[Extract]
On Thu, May 02, 2019 at 07:45:16PM +0200, Andre Noll wrote:
On Thu, May 02, 18:52, Greg Kroah-Hartman wrote
On Thu, May 02, 2019 at 05:27:36PM +0200, Andre Noll wrote:
> On Thu, May 02, 16:10, Greg Kroah-Hartman wrote
> > Ok, then how about we hold off on this patch for 4.9.y then. "no one"
> > should be using 4.9.y in a "server system" anymore, unless you happen to
> > have an enterprise kernel based on it. So we should be fine as the
> > users of the older kernels don't run xfs.
>
> Well, we do run xfs on top of bcache on vanilla 4.9 kernels on a few
> dozen production servers here. Mainly because we ran into all sorts
> of issues with newer kernels (not necessary related to xfs). 4.9,
> OTOH, appears to be rock solid for our workload.
Great, but what is wrong with 4.14.y or better yet, 4.19.y? Do those
also work for your workload? If not, we should fix that, and soon :)

Click-target data:
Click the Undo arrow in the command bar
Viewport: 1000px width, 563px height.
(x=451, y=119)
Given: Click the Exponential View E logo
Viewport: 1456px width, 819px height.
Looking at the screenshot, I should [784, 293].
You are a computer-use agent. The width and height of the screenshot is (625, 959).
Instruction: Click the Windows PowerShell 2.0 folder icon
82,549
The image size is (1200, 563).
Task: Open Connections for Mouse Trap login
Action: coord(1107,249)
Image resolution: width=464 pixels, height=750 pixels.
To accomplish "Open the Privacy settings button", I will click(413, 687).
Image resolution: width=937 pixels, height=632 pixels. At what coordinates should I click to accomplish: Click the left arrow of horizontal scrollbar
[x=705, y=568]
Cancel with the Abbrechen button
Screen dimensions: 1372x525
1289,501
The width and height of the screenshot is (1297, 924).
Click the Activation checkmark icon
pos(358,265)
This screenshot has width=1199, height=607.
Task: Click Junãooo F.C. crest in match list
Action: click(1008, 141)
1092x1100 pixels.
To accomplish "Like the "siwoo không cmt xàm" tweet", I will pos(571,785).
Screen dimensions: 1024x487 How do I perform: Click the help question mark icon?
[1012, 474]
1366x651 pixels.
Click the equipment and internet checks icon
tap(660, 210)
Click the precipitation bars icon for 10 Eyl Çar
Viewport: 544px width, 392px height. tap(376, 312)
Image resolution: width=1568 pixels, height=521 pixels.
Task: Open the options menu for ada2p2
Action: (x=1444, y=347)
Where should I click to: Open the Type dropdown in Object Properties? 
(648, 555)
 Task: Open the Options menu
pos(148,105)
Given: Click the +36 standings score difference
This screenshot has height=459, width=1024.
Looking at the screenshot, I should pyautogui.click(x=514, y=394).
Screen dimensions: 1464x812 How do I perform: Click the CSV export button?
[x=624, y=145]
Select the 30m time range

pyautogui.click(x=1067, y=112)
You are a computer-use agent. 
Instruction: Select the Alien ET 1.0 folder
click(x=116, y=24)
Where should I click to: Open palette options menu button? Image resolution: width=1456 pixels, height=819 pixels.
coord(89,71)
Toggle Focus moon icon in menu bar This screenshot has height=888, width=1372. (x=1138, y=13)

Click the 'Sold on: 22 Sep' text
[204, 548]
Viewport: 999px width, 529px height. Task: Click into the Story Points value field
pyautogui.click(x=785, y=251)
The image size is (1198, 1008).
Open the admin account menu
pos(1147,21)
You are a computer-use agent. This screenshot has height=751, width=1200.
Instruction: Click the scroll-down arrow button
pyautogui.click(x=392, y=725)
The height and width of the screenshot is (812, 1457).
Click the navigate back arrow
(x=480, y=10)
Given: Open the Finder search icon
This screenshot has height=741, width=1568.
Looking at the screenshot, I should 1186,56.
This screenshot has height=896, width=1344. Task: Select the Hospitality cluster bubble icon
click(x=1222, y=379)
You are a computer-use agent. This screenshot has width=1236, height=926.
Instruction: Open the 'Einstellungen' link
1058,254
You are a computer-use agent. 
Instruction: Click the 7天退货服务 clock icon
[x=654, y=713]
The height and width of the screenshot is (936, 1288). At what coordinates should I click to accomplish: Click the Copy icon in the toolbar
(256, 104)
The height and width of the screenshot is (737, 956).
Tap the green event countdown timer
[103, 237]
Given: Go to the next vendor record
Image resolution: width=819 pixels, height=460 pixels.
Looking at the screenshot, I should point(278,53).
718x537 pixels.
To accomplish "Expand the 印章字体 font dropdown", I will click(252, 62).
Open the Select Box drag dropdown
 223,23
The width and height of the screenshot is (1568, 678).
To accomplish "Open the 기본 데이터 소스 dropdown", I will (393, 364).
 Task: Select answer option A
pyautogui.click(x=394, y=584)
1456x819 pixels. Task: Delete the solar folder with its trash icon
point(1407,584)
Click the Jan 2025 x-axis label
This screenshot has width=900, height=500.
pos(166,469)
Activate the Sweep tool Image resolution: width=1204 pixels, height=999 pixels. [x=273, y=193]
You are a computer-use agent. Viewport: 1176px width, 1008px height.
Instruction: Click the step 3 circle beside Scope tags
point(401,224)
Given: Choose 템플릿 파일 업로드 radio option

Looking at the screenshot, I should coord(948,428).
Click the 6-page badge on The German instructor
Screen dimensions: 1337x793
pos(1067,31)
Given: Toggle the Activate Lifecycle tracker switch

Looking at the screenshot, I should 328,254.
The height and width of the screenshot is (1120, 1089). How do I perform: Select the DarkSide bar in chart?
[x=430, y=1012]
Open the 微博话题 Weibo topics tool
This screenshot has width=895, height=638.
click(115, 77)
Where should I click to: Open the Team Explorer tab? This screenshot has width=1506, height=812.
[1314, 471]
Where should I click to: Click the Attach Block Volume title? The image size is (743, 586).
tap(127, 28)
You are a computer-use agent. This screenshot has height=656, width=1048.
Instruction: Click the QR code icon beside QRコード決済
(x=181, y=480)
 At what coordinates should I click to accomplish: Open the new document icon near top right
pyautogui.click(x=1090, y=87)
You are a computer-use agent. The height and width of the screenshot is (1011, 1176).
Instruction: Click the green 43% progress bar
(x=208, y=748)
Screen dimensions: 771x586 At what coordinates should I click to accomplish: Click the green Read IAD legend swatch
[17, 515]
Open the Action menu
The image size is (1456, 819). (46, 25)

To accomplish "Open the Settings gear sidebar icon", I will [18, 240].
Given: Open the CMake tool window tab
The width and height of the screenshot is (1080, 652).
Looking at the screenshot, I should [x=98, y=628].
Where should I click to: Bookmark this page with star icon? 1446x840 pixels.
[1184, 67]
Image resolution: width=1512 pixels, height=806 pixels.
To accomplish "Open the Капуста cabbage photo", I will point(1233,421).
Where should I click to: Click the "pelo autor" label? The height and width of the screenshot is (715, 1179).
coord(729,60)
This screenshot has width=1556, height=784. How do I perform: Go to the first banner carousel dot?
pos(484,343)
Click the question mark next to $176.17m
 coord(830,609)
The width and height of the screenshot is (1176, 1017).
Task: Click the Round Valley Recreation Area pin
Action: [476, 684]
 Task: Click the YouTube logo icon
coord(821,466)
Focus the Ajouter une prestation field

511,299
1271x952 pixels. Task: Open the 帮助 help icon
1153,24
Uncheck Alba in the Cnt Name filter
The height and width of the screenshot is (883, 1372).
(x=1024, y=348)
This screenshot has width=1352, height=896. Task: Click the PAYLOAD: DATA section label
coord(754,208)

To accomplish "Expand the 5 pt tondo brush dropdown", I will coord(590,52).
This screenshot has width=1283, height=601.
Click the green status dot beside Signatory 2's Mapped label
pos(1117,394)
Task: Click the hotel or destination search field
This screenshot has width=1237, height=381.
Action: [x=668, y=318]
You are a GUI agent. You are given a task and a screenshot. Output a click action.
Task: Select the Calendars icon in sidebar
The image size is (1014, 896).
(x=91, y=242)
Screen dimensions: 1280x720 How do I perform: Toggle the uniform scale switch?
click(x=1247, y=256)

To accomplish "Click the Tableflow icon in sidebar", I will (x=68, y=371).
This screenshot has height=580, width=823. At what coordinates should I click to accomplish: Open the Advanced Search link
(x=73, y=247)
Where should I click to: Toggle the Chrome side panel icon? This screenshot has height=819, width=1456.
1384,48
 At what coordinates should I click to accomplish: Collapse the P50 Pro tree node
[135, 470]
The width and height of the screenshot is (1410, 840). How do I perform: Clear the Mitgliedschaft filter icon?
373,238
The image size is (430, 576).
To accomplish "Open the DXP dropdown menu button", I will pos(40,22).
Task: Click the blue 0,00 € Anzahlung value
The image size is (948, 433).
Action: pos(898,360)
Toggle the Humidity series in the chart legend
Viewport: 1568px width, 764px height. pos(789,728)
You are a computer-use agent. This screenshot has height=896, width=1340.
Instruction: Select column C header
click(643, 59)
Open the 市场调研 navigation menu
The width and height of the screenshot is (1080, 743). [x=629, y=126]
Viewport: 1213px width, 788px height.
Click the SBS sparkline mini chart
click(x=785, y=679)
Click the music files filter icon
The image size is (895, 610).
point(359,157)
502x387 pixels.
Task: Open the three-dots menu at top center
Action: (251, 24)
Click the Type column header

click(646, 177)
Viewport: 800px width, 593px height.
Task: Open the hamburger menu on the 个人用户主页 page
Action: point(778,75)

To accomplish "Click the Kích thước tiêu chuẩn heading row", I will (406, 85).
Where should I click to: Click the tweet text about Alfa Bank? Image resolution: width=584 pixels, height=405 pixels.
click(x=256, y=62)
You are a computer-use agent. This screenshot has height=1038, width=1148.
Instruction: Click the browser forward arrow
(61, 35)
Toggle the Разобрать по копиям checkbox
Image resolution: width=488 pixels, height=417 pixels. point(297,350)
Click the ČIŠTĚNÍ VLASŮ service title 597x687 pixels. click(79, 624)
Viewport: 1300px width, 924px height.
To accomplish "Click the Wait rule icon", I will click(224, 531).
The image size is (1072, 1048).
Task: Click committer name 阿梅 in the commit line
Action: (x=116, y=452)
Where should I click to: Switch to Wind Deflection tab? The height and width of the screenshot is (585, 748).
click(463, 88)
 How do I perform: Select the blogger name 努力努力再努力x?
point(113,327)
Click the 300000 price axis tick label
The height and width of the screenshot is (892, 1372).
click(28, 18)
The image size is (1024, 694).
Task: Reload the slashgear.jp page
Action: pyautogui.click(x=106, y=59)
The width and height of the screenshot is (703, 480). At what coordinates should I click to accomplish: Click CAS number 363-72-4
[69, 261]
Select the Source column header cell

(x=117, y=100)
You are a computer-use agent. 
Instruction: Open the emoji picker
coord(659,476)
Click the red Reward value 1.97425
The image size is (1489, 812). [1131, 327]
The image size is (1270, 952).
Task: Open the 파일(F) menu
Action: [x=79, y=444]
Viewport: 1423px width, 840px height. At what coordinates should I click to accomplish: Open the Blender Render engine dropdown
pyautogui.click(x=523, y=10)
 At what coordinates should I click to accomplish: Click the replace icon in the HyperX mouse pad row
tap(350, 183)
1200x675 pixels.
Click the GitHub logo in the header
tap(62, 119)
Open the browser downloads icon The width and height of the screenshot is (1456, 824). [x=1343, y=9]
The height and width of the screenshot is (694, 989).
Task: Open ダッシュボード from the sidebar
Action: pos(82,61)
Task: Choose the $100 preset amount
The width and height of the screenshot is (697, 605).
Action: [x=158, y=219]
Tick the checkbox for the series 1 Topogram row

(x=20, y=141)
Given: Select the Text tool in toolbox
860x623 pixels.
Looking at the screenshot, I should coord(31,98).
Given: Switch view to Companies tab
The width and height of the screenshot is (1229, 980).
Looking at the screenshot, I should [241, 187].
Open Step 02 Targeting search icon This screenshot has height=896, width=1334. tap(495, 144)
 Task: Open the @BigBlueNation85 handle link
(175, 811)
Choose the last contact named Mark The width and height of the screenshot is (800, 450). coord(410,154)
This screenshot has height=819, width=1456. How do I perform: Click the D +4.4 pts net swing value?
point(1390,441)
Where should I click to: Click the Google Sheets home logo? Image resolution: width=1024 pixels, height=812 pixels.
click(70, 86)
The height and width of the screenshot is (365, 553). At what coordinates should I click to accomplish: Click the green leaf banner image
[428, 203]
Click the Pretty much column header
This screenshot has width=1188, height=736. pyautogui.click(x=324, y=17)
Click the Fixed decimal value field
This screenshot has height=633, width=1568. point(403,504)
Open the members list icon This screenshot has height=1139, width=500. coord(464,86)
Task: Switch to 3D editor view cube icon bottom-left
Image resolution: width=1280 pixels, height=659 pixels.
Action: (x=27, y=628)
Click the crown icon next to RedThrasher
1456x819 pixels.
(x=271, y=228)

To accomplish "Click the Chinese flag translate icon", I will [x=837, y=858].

[Instructions]
A. Translate this sentence from the kernel mailing-list thread into Spanish: "Well, we do run xfs on top of bcache on vanilla 4.9 kernels on a few dozen production servers here."
B. In the kernel mailing-list thread, which kernel versions does Greg Kroah-Hartman suggest instead of 4.9?

[Full answers]
A. Bueno, aquí sí usamos xfs sobre bcache con kernels 4.9 sin modificar en unas pocas docenas de servidores de producción.

B. 4.14.y, or better yet 4.19.y.